Emergence of isochorismate-based salicylic acid biosynthesis within Brassicales.

Abstract

Salicylic acid (SA) is a major defense phytohormone. In Arabidopsis thaliana, the isochorismate (IC) pathway is the primary route for pathogen-induced SA biosynthesis. First, the IC synthase (ICS) catalyzes the isomerization of chorismate to IC in chloroplasts. Second, the chloroplast-localized MATE transporter EDS5 appears to transport IC from chloroplasts to the cytosol.
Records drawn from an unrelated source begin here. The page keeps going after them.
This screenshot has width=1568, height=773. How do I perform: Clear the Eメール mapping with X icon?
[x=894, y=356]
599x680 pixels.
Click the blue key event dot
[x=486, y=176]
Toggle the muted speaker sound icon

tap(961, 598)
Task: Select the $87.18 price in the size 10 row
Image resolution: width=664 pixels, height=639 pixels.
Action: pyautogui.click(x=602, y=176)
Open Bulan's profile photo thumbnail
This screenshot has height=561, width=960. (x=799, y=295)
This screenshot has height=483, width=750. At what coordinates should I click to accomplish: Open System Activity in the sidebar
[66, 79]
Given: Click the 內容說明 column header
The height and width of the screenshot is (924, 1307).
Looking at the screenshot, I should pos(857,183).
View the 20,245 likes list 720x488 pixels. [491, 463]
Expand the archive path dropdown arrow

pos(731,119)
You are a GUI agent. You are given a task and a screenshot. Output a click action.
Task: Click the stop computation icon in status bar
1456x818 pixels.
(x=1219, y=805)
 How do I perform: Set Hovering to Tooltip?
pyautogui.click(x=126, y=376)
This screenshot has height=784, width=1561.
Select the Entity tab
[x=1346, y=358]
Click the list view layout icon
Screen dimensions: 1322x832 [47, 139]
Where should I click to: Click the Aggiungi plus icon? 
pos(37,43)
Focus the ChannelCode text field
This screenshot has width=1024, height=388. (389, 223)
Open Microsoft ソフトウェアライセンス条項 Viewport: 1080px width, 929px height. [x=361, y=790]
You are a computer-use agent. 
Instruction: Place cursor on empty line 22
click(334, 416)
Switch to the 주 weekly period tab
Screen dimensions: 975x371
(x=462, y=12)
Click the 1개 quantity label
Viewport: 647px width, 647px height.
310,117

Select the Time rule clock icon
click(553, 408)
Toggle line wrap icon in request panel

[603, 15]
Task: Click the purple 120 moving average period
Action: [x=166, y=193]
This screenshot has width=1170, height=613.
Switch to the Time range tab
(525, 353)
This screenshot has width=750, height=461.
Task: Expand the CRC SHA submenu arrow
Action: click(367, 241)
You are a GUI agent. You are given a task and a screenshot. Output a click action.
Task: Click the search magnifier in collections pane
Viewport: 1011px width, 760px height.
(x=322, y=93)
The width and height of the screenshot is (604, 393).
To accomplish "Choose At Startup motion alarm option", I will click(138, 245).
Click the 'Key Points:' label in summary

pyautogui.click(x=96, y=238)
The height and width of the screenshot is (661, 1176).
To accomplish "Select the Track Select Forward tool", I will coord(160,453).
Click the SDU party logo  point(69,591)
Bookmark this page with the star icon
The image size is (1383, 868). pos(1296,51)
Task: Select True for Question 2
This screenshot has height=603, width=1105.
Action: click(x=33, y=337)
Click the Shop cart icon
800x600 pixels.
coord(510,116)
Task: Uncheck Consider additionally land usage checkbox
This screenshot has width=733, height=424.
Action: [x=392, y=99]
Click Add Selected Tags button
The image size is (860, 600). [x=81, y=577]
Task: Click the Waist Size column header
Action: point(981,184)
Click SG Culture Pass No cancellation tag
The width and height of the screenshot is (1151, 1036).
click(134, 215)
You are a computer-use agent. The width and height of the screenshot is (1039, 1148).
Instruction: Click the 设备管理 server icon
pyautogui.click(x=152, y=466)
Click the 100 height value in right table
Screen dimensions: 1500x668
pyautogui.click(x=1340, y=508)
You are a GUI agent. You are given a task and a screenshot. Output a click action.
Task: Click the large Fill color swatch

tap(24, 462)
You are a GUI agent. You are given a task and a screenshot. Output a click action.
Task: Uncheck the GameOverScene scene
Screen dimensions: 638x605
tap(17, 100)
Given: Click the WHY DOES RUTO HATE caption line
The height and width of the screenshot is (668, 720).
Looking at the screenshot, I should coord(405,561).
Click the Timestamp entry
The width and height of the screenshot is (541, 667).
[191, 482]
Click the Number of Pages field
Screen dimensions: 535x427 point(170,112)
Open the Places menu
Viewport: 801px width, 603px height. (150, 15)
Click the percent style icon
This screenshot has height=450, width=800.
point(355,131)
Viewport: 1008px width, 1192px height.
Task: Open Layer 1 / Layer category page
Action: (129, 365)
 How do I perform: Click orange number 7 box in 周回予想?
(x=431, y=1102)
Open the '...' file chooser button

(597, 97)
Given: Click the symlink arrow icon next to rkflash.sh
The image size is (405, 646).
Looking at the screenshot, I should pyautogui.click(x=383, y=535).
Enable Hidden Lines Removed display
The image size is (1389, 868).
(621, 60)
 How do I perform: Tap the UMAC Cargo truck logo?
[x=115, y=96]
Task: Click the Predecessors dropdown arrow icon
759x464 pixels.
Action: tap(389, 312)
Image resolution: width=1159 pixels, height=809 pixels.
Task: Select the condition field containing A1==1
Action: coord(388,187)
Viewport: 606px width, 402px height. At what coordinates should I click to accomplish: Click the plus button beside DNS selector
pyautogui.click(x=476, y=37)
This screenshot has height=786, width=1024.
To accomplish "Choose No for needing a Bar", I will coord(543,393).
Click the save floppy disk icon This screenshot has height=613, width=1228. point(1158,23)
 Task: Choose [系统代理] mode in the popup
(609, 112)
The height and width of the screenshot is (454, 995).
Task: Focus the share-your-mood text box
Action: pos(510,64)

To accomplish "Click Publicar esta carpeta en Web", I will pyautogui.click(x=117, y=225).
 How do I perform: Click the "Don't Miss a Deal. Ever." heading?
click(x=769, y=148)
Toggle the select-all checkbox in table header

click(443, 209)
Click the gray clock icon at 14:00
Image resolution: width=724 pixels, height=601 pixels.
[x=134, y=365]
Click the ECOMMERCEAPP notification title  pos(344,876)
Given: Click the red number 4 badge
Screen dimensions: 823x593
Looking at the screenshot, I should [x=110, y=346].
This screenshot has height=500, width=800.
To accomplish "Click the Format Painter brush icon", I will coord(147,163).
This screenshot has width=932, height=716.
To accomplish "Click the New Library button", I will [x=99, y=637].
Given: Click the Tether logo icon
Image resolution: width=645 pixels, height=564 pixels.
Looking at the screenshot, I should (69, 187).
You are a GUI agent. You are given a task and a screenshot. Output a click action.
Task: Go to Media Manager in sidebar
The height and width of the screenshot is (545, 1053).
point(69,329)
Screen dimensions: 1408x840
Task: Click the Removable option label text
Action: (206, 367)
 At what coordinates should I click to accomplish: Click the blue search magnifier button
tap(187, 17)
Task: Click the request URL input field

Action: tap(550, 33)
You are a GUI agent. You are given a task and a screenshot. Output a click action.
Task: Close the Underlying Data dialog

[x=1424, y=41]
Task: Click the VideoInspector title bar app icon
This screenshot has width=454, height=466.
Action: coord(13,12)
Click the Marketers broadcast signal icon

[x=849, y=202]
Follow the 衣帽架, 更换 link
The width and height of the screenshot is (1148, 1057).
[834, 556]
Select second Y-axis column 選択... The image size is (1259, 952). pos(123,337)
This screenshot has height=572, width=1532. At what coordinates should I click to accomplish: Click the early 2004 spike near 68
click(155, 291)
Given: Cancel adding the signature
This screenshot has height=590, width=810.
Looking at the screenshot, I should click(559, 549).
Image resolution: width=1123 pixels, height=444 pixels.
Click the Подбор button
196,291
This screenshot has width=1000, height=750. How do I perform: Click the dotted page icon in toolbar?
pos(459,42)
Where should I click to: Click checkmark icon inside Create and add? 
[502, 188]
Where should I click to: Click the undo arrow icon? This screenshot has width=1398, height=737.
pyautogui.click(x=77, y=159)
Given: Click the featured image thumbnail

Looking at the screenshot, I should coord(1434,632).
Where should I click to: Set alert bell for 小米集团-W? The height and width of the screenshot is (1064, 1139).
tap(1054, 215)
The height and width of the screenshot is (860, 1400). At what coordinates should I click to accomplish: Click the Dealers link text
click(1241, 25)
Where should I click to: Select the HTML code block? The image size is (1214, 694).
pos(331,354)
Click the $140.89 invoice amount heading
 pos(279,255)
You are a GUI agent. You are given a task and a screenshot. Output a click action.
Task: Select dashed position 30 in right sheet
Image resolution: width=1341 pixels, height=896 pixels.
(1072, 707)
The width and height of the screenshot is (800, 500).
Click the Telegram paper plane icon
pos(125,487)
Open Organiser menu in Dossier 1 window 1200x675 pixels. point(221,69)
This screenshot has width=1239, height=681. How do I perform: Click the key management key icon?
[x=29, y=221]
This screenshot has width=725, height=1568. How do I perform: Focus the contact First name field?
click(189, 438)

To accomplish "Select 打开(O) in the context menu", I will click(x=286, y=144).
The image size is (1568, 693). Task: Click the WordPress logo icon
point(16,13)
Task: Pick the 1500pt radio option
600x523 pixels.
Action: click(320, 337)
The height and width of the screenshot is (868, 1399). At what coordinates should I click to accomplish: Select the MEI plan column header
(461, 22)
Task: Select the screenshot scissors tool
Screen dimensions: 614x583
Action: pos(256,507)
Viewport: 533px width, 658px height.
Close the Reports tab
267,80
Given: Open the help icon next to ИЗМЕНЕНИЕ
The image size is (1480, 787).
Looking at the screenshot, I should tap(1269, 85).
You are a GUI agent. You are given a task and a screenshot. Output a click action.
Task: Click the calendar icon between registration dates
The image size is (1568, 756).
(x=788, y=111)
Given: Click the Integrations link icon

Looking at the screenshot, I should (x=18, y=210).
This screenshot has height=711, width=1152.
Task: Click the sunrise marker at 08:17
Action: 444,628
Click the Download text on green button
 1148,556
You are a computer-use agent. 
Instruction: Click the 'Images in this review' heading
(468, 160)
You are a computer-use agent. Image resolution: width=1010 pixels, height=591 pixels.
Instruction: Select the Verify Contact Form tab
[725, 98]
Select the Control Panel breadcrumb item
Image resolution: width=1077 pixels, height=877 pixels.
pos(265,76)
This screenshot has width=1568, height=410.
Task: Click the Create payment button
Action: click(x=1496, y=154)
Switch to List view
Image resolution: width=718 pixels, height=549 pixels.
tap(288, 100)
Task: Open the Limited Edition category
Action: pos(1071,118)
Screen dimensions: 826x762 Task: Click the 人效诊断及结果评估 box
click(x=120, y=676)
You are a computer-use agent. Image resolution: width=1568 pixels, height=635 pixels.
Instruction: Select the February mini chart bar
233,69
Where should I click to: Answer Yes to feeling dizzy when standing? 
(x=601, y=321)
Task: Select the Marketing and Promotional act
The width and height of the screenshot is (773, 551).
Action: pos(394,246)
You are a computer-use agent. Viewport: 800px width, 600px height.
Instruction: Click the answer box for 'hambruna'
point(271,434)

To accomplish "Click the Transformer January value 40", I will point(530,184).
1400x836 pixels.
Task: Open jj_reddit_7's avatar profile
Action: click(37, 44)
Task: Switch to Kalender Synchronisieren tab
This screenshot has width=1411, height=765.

Cytosolic IC is then further converted to SA via the GH3 amino acid-conjugating enzyme PBS3. While this pathway is genetically well-characterized in A. thaliana, its evolutionary origin and conservation remain controversial. In this study, through comprehensive phylogenetic, structural, and functional analyses, we demonstrate that the IC pathway emerged within the Brassicales order in a time span between the divergence of Carica papaya and Capparis spinosa. The evolution of the IC pathway was driven by three key adaptations during the time span: 1) enhancement of ICS activity, 2) neofunctionalization of EDS5 after duplication of its ancestral gene, and 3) evolution of a PBS3, whose activity is specialized for glutamate-conjugation to IC. Structural modeling and functional assays reveal that an enhanced salt bridge network in ICS enhanced its activity. One of the duplicated genes, EDS5, acquired key amino acid substitutions in the C-lobe, which contributed to the EDS5 neofunctionalization. In addition, the functional PBS3 clade, including A. thaliana PBS3, is restricted to a Brassicales clade. Taken together, this study addresses the evolutionary trajectory of IC-based SA biosynthesis.